> [Activity]
Identify the lines in the data below that contain "will" and give only how many there are.

> [Given records]
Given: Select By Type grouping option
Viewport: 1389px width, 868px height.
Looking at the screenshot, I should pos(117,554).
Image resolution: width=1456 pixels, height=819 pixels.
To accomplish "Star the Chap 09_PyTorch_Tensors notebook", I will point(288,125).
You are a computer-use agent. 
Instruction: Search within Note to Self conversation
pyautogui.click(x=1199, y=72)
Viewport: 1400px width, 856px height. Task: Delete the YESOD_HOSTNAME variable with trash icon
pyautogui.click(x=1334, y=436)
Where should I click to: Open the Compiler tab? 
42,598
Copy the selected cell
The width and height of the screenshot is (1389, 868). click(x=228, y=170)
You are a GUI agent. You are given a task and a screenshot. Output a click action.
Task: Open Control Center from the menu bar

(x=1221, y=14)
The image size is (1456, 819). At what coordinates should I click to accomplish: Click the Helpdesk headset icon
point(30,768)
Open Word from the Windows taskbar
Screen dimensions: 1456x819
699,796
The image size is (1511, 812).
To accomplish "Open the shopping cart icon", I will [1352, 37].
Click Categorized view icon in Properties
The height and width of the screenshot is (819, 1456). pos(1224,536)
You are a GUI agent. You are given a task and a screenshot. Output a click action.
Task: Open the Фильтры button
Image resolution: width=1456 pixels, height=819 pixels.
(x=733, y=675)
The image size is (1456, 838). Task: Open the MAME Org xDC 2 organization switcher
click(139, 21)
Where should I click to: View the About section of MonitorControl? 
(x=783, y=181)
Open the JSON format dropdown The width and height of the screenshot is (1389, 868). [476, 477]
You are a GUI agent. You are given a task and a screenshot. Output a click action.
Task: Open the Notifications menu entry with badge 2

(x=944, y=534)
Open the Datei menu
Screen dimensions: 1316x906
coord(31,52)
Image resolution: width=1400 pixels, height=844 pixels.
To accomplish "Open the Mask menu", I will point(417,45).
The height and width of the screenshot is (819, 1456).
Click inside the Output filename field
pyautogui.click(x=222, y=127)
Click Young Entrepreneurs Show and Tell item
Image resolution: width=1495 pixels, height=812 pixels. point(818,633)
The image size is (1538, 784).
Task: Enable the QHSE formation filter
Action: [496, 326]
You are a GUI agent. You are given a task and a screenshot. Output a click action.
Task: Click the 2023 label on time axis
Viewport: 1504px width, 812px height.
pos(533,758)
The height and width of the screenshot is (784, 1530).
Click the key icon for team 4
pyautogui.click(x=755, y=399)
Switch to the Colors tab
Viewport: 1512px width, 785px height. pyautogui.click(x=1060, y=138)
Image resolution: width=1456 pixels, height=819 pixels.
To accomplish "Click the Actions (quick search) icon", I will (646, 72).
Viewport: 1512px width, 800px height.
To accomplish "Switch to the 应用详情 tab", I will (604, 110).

> [Solution below]
5